This invention relates to an escalator system with a convertible step unit and, more particularly, to an escalator system having convertible steps for receiving thereon a wheel chair or the like for the handicapped.
The examples of the conventional designs of the escalator to which the present invention pertaines can be found in Japanese Patent Publication No. 63-19437 in which a tread board of some of the steps is moved up and downwardly at the landings, Japanese Patent Laid-Open No. 63-61266 in which one portion of the tread board is moved up and down between an inclided position and a horizontal position, and Japanese Patent Publication No. 63-19438 wherein a wheel stopper is raised above the tread surface, and these special steps are connected in an endless loop of ordinary steps to be circulatingly driven along a circulating path disposed in an escalator main frame.

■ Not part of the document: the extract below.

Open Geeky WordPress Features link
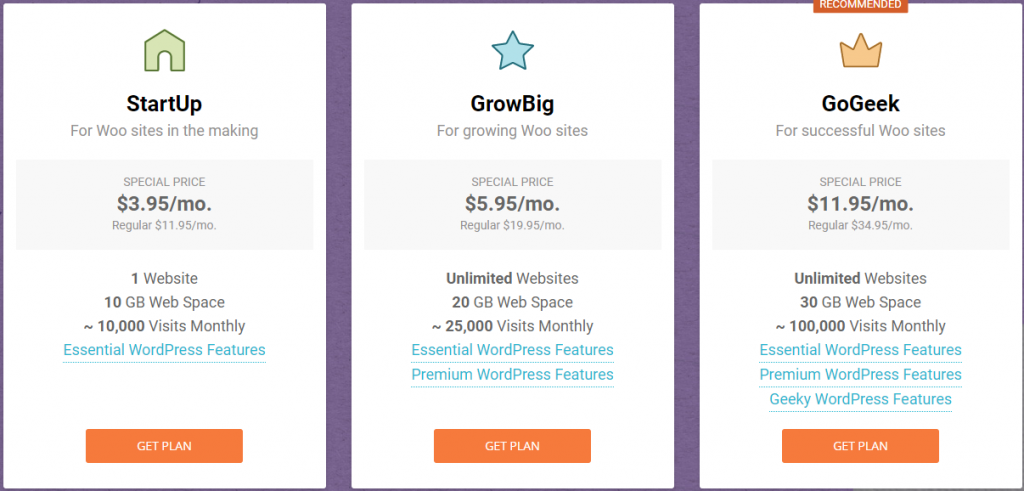 (860, 399)
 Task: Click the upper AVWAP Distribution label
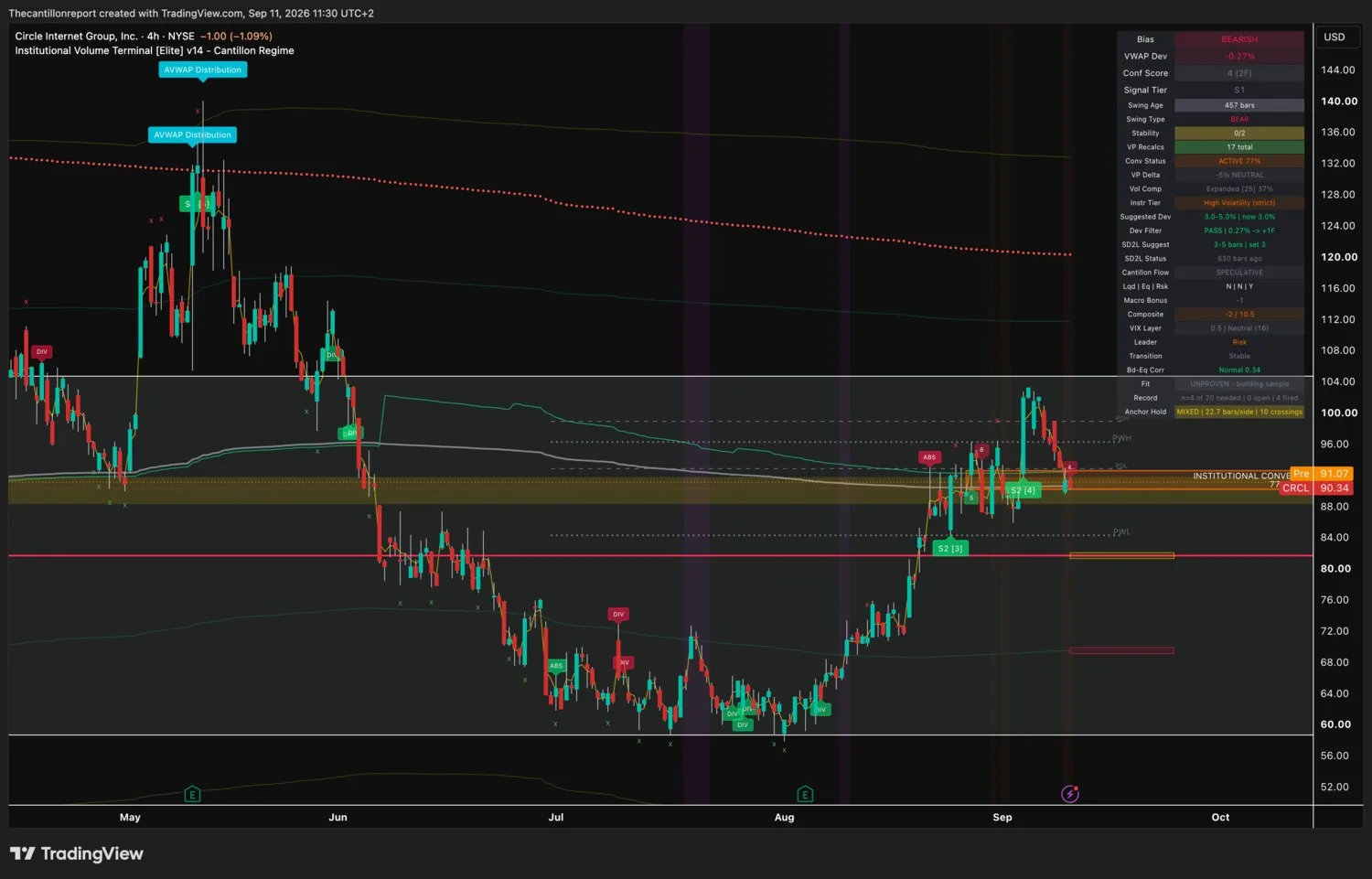(203, 70)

During ordinary mode of operation of the above-discussed escalator system, the special, convertible steps serve as ordinary steps to carry passengers. During the wheel chair carrying mode of operation, the movable member such as the movable tread board, the wheel stopper and the drop-down tread board mounted on the convertible steps are brought into the respective operated position to carry the wheel chair. In order to convert the mode of operation of the convertible steps of the conventional escalator system between the ordinary mode and the wheel-chair carrying mode, the escalator must be stopped when the convertible steps are at the upper or lower lading to actuate the movable members between the actuated and inactuated positions, decreasing the transportation capacity of the escalator system and requiring some maneuver.